# For any Hoggie owner that is feeling put off by the Hoggie 'cranky pants'.... xxx



## shell1805 (Nov 22, 2011)

So this is a photo of Luna when i first got her, one grumpy Hoggie











This is Luna now











I know it can be a little dis-heartening when you get your Hoggie home and they are all 'PFFT PFFT PFFFFFTTTTT' and a spikey ball of terror








BUT if you stick it out, put the time in... let them be them and learn to addapt to what they are comfortable with.... well there is no happier Hoggie owner moment than the moment you can sit and stroke them while they sit happily on your lap!









xxx


----------



## Dedalus (Sep 8, 2013)

Thanks--this actually was super encouraging. I'm working super hard on winning over Winnie, and progress is slow. But! She's uncurling for me much faster.


----------



## shell1805 (Nov 22, 2011)

That is the first thing i noticed with Luna, she would still ball up but i wouldn't be sitting there for 10 mintues waiting for her cute little tush to emerge 

I used to have to use my trusty oven mits ALL the time if i wanted to hold her, now i only use them to get her out of her viv 



i just wanted to show that, even though at first a Hoggie can be super cranky due to being scared... you can win them over and then there is no stopping the pair of you! 



xxx


----------



## deftones (Jul 26, 2013)

Macey was the same way! Spiked out ball of death and terror when I first got her. Would not uncurl from a tight ball for at least 20 minutes. Now she never curls up but she still huffs and puffs and jumps when I first pick her up. Then she's all like "oh hay.. its just u my humon.. feed me treats!"

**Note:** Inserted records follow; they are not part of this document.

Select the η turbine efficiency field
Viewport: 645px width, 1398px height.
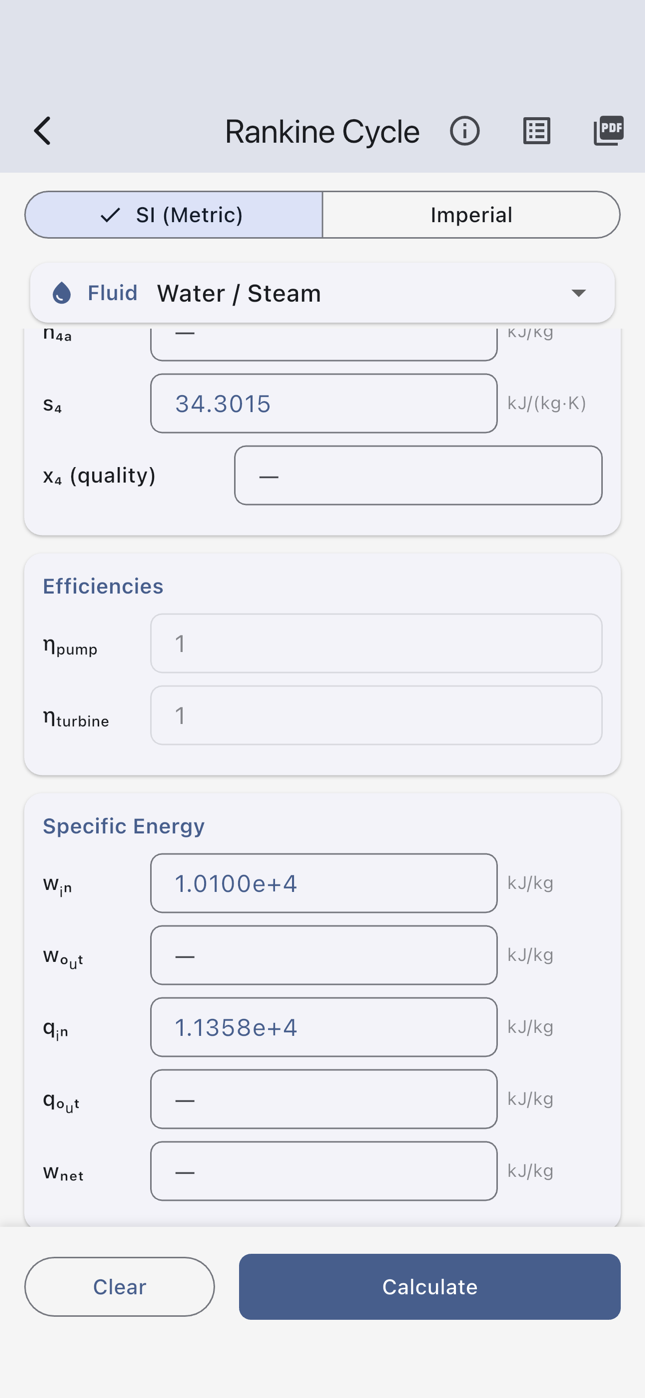(376, 715)
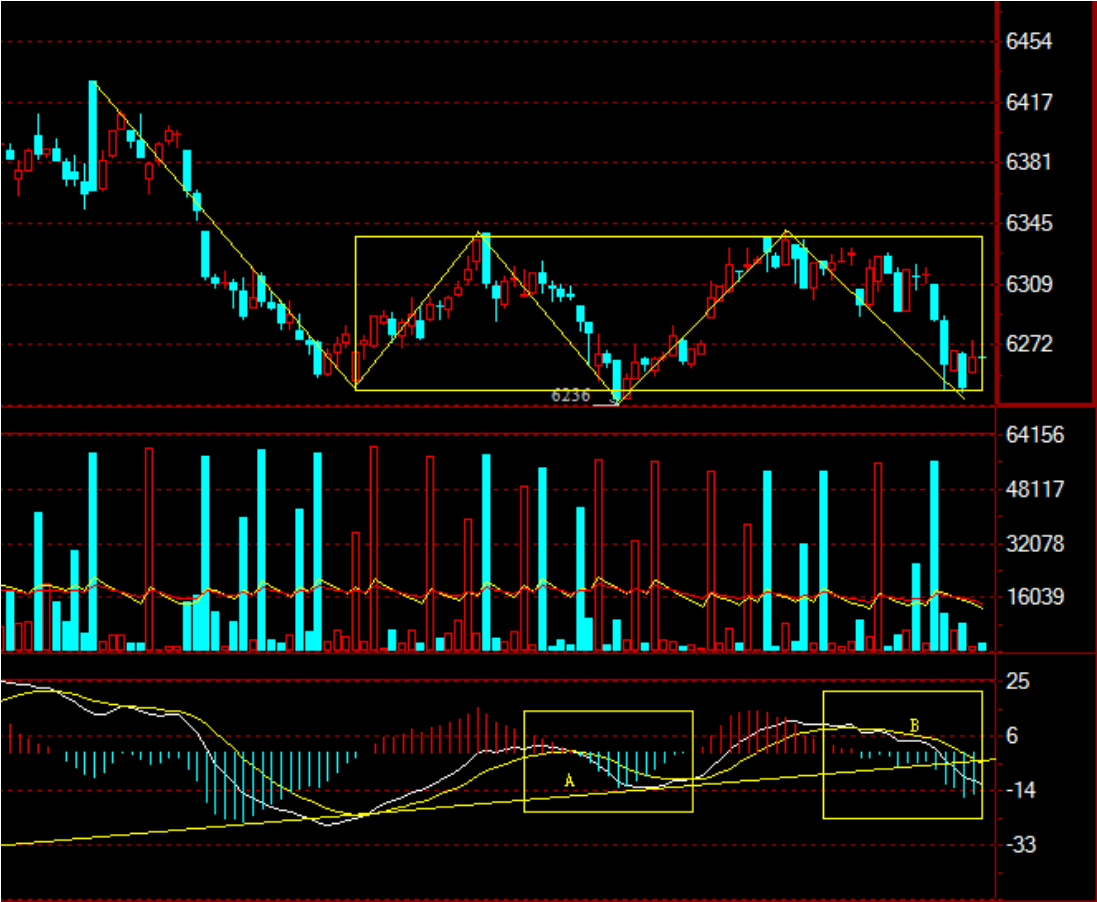
Task: Click the 6236 low price marker
Action: coord(570,395)
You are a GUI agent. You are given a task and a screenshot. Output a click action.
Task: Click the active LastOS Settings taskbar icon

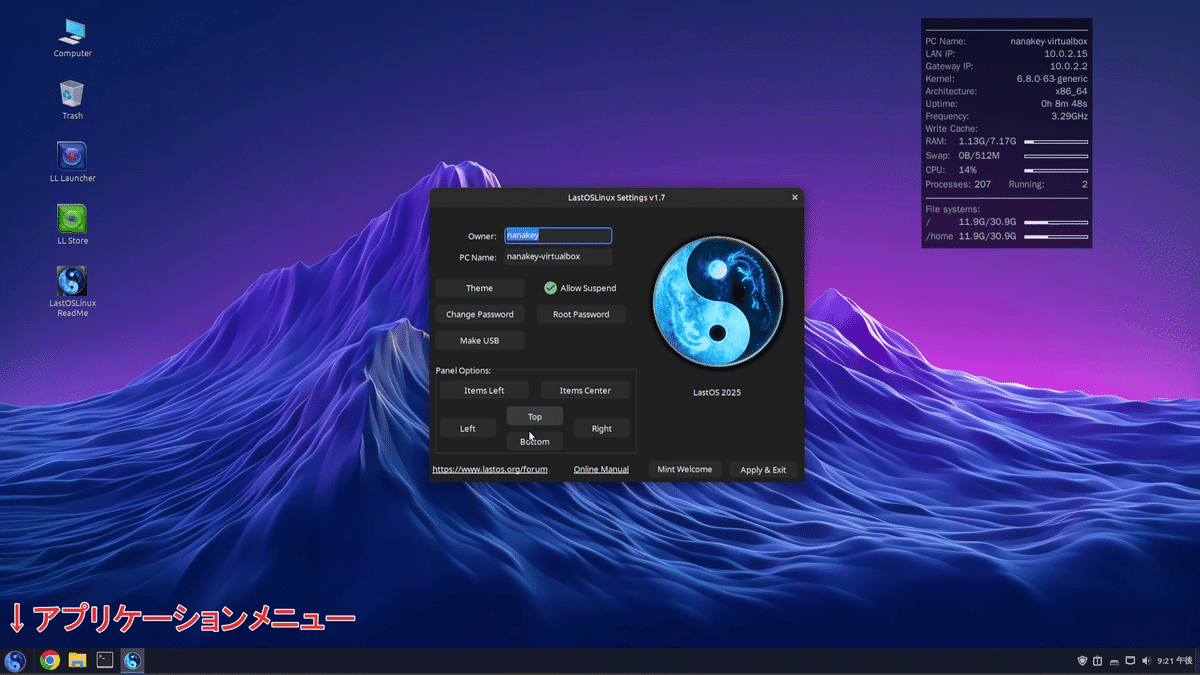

She still hisses and will pop on occasion if I pet her but she keeps her quills down so I think its more I'm just annoying her haha.


----------



## Chihirolee3 (Nov 27, 2012)

I guess Pindsvin was just handled so much as a baby, it didn't take long for him to warm up to me. The breeders have a lot to do with how a hedgie responds. 

Now, Pindsvin just becomes a prickle huffy terror when I get him up to clean his cage. Of course, if you put yourself in a hedgie's shoes, you'd be grumpy too if something out of the blue not only woke you up, but you were lifted out of your bed without your approval. After he realises what's going on, he calms down, but man, that's got to be startling.

Now Rhododendron is just a grump butt through and through. Of course, I got her as an adult who wasn't payed much attention to, so it takes forever to calm her down. She's so much better now than when I first got her, but patience is a virtue...


----------



## sonichedghehogbreyer (Jul 23, 2013)

With my hedgehog, Sonic, I just handled him a lot. My fingers got used to it and Sonic got used to me.


----------



## grins&needles (Sep 10, 2013)

I like the comparison pictures


----------



## Mel_W (Apr 26, 2013)

sonichedghehogbreyer said:


> With my hedgehog, Sonic, I just handled him a lot. My fingers got used to it and Sonic got used to me.


Same for me! It doesn't hurt much holding my hedgie bare hands anymore. Rosalie now knows that I am not scared of her and that i am not going to eat her (lol ) so then there is no reason for her to puff and ball up, but of course, she starts all huffy&puffy when I wake her up.

The more time you spend with your hedgie the more your hedgie will get use to you! There is a 50/50 chance that you will also end up with a super friendly hedgie!​


----------



## Chloethehedgie7 (Jul 24, 2013)

That's right! Don't give up on any little hoggy!!


----------



## KalikaRose (Sep 7, 2013)

This made me really happy! I just got my hedgie about four days ago and he's a regular hissy ball of spikes. I know four days isn't very long for him to get used to me, but it's nice to see that with a little time and patience, he will get used to me


----------